[Source passage]:
Linda Burhansstipanov, MSPH, DrPH: A Path Forged in Purpose

Image from UNC Lineberger Cancer Network webinar materials, via UNC Lineberger Comprehensive Cancer Center/UNC Cancer Leadership Council (UNCLCN).

Building culturally grounded cancer research and prevention for Native communities

At just 24, Lugene Flores, an Oglala Lakota woman, received an abnormal Pap test result shortly after giving birth. Fear, shame, and uncertainty kept her from returning for follow-up care - a hesitation that stretched into more than a decade. By the time she sought medical attention, doctors found stage II uterine cancer, requiring a complete hysterectomy and the removal of both ovaries and fallopian tubes (1).  A longer delay may have cost her life. 

Lugene’s story is a stark reminder of the social, emotional, and medical barriers faced by many native women which cause diagnoses to occur at more advanced stages, make treatment more complex, and result in poorer outcomes. Cultural hesitation toward Western medicine, limited transportation and childcare, negative experiences with health providers, strained communication, and a lack of trust, remain powerful obstacles to seeking care (2).

Each January, health advocates across the country turn their attention to Cervical Health Awareness. This annual focus reveals an unavoidable truth: for many marginalized communities, cervical health is fraught with difficulty. Cultural bias and longstanding systemic gaps in care have created conditions that place certain populations in the United States at far greater risk – many Native communities among them.

[Complete the following]:
A - Condense the paragraph of the passage on cervical health in Native communities that begins "Lugene’s story is a stark reminder" into a short bulleted list that keeps its main facts.
B - Pick up the passage on cervical health in Native communities after its final sentence and carry it forward.

[Extracted data]:
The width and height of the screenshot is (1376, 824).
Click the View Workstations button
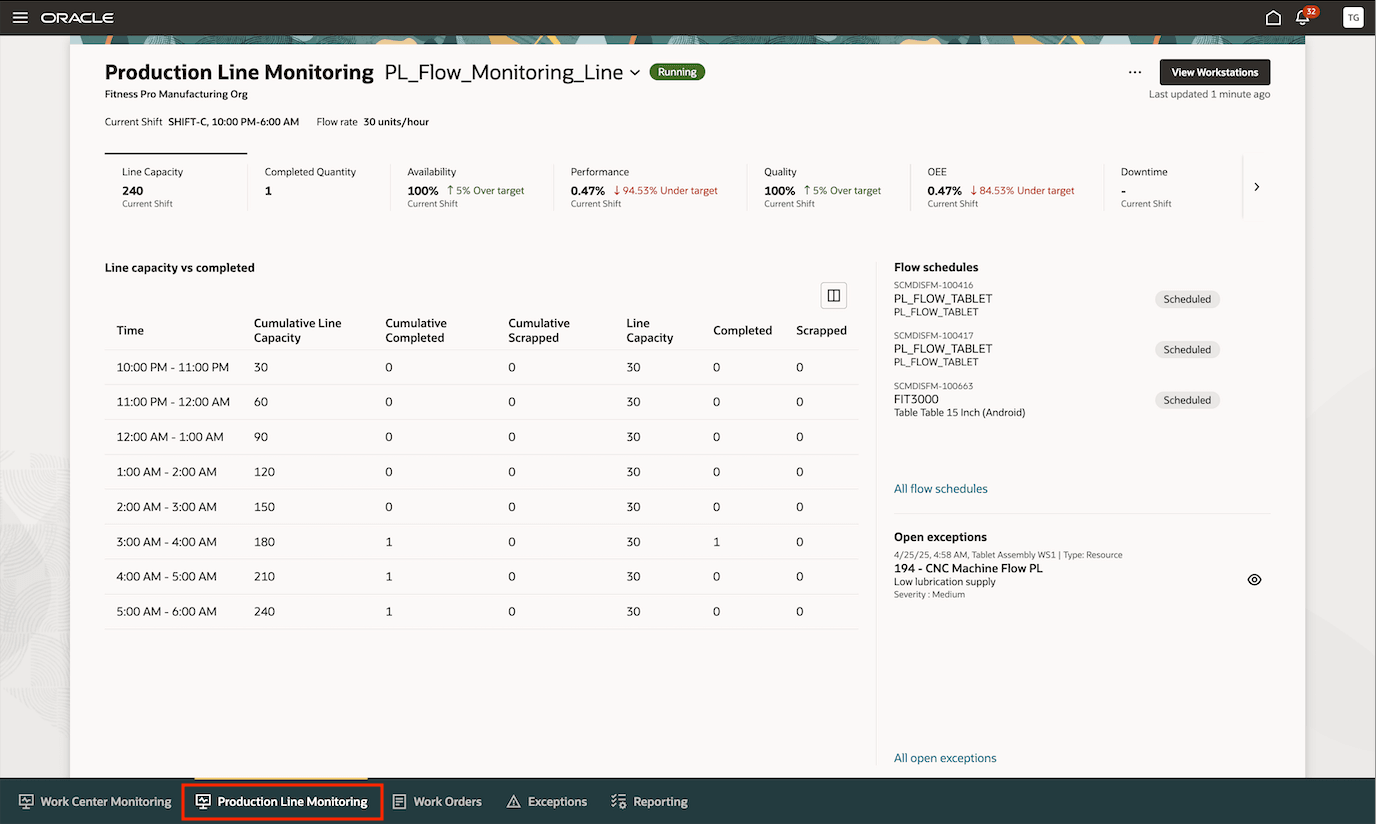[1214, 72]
* * *
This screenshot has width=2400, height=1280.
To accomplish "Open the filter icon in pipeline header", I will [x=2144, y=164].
--
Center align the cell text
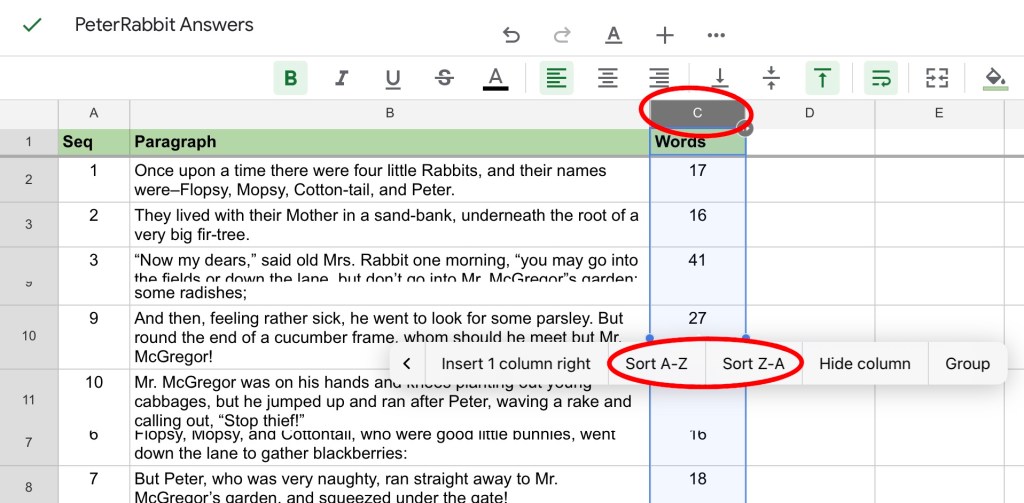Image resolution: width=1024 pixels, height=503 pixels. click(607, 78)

[Outputs by task]:
A -
- Many Native women face social, emotional, and medical barriers to care, as Lugene’s story shows.
- These barriers lead to later-stage diagnoses, more complex treatment, and poorer outcomes.
- Key obstacles include:
  - cultural hesitation toward Western medicine
  - limited transportation and childcare
  - negative experiences with health providers
  - strained communication
  - a lack of trust

B -
Cervical cancer is caused almost exclusively by infection with high-risk human papillomavirus (HPV) (3). Before the introduction of the HPV vaccine in 2006, population-based studies estimated that approximately 27% of U.S. women had detectable HPV infection (4), with clinic and community-based studies showing comparable prevalence among American Indian and Alaska Native women, though rates varied by region and type of HPV (5).  Since the introduction of the HPV vaccination, overall cervical cancer incidence in the United States has declined (6), but many Native communities continue to experience significantly higher rates. Studies show that cervical cancer incidence in Native communities nearly twice that of non-Hispanic White women and elevated mortality across most U.S. regions (7), demonstrating that these disparities are persistent and ongoing.

Few have understood these challenges more deeply than Linda Burhansstipanov, MSPH, DrPH, a Native public health advocate whose lifelong leadership, compassion, and relentless advocacy have helped save countless lives.

Burhansstipanov, of Western Cherokee descent, was raised amid profound adversity. Her father’s severe physical violence terrorized the family, creating a constant state of chaos and fear.  Burhansstipanov’s mother, without means to support herself and her children, could not enact an escape. After high school, amid unrelenting chaos, violence, and terror, Burhansstipanov forged a path toward independence. With her mother’s urging, Burhansstipanov attended California State University, and dreamed of a life of freedom - one where she could support herself and make meaningful contributions (8). Choosing a career in the health sciences launched a lifelong journey, profoundly shaping the health and well-being of American Indian communities.

Working four jobs to support herself, Burhansstipanov continued to attend school until earning a DrPH.  Although living away from her childhood home, the familial violence that characterized her early family life gave way to one marked by unexpected kindness and compassion.  Burhansstipanov’s mother left her abusive husband, and soon after, married a kind, warm, compassionate, and loving man.  For the first time Burhansstipanov would learn how to trust and feel comfortable around men, and as a result, she would later take his name.  In a tragic turn of events, he passed away a short time later from kidney cancer, an experience that helped shape Burhansstipanov’s eventual focus on cancer research, education, and prevention, particularly within underserved communities (8).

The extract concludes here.